This piece forms part of the Contemporary Invaders project commissioned by Julieta de Haro, which recognises the value that new spaces hold for transformation, experimentation and conquest. Creators become invaders of the façades of some of the capital’s most emblematic buildings. The cultural heritage of these structures — and the life they house within — expands symbolically outward from a contemporary perspective, in an allegory of both the past and the present.
The expression of life through movement. This artist brings us urban figures from different social and cultural backgrounds that dance, walk and move across the façade of the Casa América building, as symbols of life in the big city. These human figures are examples of resilience and determination in this neuronal hub — the concept and image of a city — where people from multiple ecosystems converge.

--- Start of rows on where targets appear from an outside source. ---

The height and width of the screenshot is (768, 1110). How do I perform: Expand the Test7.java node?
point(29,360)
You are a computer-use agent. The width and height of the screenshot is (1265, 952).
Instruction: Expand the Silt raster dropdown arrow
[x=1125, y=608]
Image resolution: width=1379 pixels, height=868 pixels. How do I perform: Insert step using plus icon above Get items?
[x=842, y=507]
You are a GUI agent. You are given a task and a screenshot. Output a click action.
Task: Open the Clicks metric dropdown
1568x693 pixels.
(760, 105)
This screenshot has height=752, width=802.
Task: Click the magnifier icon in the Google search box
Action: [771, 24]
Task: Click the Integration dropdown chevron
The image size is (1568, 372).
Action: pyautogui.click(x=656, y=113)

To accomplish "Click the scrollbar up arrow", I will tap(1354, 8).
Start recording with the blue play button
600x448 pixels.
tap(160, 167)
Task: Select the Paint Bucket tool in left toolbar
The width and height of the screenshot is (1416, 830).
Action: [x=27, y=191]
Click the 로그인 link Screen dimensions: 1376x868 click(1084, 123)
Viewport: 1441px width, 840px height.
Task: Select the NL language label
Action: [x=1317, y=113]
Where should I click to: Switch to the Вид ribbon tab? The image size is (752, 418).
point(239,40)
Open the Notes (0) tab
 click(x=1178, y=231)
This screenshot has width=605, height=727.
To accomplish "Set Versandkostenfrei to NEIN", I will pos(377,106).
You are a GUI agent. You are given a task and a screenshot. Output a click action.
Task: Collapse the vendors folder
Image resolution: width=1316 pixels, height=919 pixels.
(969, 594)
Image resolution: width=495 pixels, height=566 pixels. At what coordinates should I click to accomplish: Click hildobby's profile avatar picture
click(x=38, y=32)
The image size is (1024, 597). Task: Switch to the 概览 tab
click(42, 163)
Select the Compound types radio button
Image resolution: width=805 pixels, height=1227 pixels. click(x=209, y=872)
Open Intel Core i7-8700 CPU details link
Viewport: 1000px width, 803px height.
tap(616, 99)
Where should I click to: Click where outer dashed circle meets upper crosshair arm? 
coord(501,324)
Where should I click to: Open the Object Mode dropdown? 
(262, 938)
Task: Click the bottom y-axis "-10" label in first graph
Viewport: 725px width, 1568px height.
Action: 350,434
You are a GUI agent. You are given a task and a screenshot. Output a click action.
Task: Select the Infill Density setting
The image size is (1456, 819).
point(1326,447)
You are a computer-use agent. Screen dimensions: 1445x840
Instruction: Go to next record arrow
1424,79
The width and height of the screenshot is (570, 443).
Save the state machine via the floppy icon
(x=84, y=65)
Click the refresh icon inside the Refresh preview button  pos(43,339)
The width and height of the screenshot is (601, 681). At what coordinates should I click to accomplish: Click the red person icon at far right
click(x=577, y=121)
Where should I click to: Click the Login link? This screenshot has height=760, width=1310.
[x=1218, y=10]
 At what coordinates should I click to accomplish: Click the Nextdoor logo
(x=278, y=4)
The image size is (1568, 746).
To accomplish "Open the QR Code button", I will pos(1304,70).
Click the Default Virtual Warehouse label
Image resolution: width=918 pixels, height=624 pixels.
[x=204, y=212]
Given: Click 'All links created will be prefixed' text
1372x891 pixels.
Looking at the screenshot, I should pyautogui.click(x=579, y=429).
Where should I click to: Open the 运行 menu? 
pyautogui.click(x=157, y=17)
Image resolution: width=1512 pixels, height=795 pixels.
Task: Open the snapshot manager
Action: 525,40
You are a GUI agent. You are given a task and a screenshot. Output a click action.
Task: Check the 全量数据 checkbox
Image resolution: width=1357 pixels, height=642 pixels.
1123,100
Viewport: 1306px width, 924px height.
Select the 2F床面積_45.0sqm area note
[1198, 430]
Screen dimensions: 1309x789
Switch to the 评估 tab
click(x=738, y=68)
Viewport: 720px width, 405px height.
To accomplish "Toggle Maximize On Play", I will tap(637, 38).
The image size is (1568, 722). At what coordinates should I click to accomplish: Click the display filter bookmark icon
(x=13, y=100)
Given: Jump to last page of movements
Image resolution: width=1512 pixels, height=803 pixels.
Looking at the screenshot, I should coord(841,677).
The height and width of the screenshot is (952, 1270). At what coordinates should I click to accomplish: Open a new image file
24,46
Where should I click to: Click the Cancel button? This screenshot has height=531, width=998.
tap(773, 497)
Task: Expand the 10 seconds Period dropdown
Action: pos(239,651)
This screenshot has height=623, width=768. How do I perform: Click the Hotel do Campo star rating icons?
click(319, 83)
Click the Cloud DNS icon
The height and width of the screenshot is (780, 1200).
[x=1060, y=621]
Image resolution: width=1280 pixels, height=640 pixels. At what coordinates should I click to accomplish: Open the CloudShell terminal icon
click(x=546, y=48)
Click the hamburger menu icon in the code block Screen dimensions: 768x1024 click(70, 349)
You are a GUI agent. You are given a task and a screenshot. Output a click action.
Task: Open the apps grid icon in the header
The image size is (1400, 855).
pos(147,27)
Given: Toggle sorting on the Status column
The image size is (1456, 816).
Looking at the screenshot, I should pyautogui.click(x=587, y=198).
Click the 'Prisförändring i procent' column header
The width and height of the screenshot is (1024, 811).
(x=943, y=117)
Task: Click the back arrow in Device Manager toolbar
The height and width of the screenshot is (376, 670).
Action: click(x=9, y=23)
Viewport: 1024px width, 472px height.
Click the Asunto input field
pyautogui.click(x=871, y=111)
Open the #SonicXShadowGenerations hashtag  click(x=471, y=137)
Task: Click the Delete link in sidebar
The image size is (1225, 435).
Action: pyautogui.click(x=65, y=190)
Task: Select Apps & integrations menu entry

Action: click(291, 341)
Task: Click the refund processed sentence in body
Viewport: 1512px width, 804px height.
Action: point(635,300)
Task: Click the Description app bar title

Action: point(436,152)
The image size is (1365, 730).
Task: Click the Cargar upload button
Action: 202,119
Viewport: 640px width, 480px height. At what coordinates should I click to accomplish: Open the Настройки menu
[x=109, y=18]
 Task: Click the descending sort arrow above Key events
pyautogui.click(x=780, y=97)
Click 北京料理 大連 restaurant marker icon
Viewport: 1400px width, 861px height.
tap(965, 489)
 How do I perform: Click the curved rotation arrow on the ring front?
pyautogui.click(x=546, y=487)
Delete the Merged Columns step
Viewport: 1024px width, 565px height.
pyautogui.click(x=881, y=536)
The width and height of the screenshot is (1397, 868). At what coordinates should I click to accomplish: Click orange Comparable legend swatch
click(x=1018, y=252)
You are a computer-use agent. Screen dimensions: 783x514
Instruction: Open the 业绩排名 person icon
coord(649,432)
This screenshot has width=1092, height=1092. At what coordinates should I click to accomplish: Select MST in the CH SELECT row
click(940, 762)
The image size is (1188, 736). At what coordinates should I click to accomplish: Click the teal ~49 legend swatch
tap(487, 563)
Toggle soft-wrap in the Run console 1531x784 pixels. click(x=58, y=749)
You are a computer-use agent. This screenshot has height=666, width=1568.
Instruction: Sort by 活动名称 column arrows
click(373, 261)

As an artist who has been studying and capturing movements in the city for decades, Javier de Juan presents a visual loudspeaker, bringing figures that walk and dance with ease as symbols of the life that buzzes in the capital.
With the collaboration of:
Casa América: the Linares Palace stands on the site of the former Silver Windmills of the 17th-century Royal Grain Warehouse of Madrid. Constructed between 1877 and 1900, the Neo-Baroque building was closed and unused for almost a century. In 1992, it was reopened as Casa América: a space for art, culture and fostering the relationship between Spain and Latin America.